The three of us drove down to see him. He was conscious again but really drugged, his face swollen, black and red, his mouth torn and stitched, his right arm broken cleanly, his collarbone broken, his skull cracked. But the worst of it was a mauled right leg, broken in four places, pinned back together precariously. He wouldn’t be able to walk for six months.
The doctors showed my mom his X-rays when I was sitting there. Kit had gone to get snacks or something, and I don’t know why the doctor said anything when I was there. Maybe he thought I wasn’t listening, because I’d been reading The Little Prince to Dylan, even though he was asleep.
“Is he your son?”
“No,” my mother said, without adding the usual justification that he was her nephew. “He works for us, helps take care of the girls.”
“How long has he been with you?”
She was uncomfortable. I knew that he had lied and said he was sixteen, but he was really only thirteen. She went with the lie and then some. “Three years. He was seventeen.”
It had been six years, and she knew it.
“Well, you see the new damage here, on his leg, his arm, his collarbone. Cracked cheekbone seems almost healed.” I watched the pointer pick out bright-white spots on the gray bones.
She nodded.
Then he moved to the other leg, a ragged gray line across the ankle, one in the wrist, several across ribs. Old injuries, the doctor said. “I’m not sure he ever had medical attention for them.”
My mother covered her mouth. “Jesus wept. Who would do such a thing?”
“You’d be surprised,” the doctor said.
I stood next to Dylan’s bed and covered the old broken wrist with my hand, then bent down to put my head against it.

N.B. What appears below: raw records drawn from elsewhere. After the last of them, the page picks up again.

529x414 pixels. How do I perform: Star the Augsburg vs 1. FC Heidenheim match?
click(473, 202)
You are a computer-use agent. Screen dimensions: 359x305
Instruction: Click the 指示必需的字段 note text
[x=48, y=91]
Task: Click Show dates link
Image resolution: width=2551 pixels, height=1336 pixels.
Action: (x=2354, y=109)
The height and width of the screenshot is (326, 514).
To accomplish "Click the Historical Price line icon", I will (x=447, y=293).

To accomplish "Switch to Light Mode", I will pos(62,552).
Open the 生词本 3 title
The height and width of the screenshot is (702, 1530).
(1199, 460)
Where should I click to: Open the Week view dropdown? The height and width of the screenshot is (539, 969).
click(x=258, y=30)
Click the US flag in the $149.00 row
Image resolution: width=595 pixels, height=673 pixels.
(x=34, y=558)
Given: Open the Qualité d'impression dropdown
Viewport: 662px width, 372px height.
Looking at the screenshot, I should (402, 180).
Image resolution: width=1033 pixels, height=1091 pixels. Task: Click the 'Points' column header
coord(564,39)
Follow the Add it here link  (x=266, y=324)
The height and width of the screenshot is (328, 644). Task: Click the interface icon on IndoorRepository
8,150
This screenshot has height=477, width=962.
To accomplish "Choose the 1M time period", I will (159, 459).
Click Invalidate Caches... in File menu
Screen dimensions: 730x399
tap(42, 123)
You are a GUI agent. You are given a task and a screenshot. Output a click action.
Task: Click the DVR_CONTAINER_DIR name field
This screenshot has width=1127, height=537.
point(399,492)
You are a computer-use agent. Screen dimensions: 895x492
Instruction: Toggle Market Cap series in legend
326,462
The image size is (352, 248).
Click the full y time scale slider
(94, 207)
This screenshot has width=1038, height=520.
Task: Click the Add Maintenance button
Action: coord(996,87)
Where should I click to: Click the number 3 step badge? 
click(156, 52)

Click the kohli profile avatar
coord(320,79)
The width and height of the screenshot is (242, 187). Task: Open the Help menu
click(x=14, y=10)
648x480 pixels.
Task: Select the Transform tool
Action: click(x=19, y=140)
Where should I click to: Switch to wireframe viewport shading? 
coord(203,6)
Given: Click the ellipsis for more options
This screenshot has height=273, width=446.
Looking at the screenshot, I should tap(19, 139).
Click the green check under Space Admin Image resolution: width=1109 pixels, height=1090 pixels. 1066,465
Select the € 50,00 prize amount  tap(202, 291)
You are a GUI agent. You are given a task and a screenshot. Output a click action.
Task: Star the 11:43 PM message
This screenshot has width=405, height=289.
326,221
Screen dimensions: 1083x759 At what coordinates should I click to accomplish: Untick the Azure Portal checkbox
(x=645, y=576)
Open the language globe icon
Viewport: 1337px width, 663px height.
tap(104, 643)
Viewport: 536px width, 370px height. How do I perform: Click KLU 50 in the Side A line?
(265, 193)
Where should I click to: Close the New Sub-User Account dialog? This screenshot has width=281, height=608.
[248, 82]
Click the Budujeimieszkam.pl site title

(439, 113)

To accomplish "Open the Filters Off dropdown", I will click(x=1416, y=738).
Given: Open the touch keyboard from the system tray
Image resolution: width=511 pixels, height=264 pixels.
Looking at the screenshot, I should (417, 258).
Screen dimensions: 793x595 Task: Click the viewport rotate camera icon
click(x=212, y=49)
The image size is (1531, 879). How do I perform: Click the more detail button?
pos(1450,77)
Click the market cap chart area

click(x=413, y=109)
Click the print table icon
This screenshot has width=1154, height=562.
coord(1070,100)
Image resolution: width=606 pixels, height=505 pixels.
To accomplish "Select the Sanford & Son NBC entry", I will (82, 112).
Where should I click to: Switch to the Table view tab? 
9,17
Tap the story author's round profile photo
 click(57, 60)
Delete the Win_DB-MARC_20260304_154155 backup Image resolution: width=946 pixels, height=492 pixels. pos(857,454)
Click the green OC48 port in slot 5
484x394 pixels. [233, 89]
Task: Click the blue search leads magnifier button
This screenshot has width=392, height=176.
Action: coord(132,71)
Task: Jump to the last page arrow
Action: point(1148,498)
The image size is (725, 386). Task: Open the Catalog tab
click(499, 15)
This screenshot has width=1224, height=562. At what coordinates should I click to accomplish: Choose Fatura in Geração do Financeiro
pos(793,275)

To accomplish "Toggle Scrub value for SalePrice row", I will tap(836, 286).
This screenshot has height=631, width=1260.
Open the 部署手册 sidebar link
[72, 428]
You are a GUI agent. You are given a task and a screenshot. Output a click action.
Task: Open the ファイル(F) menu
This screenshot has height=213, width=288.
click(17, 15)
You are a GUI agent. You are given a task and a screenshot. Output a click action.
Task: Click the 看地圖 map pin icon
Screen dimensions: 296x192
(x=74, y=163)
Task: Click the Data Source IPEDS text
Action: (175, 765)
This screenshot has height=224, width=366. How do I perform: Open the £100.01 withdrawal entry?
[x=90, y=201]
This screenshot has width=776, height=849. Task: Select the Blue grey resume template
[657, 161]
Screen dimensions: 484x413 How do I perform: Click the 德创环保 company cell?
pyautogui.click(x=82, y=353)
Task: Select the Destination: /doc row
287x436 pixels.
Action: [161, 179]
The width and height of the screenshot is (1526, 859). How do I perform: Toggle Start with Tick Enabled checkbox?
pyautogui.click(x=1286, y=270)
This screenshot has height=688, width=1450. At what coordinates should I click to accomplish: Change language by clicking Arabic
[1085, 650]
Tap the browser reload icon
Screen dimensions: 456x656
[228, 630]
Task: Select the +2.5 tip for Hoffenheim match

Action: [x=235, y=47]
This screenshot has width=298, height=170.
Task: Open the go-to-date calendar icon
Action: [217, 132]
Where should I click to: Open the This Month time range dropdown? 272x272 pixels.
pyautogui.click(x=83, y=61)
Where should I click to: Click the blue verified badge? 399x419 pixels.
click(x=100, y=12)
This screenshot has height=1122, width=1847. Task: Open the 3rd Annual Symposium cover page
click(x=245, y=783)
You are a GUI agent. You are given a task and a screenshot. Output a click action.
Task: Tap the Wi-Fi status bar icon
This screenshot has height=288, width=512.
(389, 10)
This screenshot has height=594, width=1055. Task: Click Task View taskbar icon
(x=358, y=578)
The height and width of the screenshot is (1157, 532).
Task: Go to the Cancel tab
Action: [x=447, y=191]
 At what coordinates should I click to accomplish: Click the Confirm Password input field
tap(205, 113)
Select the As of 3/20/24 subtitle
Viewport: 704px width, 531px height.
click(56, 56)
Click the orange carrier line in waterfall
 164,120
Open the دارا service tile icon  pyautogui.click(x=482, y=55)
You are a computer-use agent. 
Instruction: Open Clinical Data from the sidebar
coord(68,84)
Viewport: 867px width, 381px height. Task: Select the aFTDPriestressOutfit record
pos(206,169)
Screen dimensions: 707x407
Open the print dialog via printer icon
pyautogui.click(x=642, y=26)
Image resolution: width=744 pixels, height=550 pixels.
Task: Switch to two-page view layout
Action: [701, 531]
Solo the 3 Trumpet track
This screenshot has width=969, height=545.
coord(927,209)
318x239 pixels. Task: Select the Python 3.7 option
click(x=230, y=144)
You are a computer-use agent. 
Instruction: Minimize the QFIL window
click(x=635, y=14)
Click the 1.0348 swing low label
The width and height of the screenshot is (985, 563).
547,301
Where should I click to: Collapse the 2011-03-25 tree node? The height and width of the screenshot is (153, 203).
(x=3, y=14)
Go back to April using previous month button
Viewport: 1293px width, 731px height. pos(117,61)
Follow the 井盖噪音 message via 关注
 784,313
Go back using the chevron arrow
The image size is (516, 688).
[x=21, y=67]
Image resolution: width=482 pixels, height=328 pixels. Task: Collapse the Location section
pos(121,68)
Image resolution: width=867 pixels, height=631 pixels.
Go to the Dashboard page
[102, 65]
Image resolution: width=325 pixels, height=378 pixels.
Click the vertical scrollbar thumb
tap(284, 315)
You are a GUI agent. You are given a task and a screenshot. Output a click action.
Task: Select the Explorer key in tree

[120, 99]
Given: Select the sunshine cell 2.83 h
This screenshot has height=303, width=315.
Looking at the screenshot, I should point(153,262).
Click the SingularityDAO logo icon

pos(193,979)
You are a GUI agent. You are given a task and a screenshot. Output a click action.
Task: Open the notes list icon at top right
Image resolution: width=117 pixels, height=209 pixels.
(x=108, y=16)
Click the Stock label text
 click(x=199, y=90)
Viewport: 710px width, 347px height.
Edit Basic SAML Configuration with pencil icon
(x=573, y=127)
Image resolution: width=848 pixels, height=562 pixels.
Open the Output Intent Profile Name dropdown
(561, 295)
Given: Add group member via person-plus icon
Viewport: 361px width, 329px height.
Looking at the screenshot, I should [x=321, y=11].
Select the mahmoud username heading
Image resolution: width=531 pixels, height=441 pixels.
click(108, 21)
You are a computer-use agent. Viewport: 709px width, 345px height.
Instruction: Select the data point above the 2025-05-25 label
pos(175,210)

I thought of all the scars, the cigars and the belt buckle, and I wanted to kill somebody.
Very slowly.
It was a brutal, powerful emotion.
When Kit found out, she cried and cried, but I never shed a single tear.
When he was able to get out of the hospital, he still faced a long recuperation, with three eager nurses to fetch and carry, bring him books and play cards and games with him. At first he was withdrawn and sad, huddled in his room refusing to come down, even when we figured out he’d be safe coming down on his butt. He spoke to none of us, just looked out the window listlessly.
But he hadn’t counted on the Bianci women. My mother aired the room every morning, opening the curtains, letting in a fresh ocean breeze, changing his sheets and his dressings, forcing him to endure a sponge bath, which she administered privately until he was well enough to do it himself.
Kit brought him shells and feathers and told him about surf conditions and who’d done what out on the waves.
I read to him, sometimes for hours at a time. I went to the library at school specifically to find adventure stories and to a used bookstore in Santa Cruz for paperbacks I thought might have a good story to keep him involved. He vetoed anything violent, which left out a lot of horror and adventure, but I kind of got it. I found some books in my mom’s room that were thick historical tales, not exactly the Johanna Lindsey I liked so much but more involved. Green Darkness, Taylor Caldwell, stories about the past. He liked those.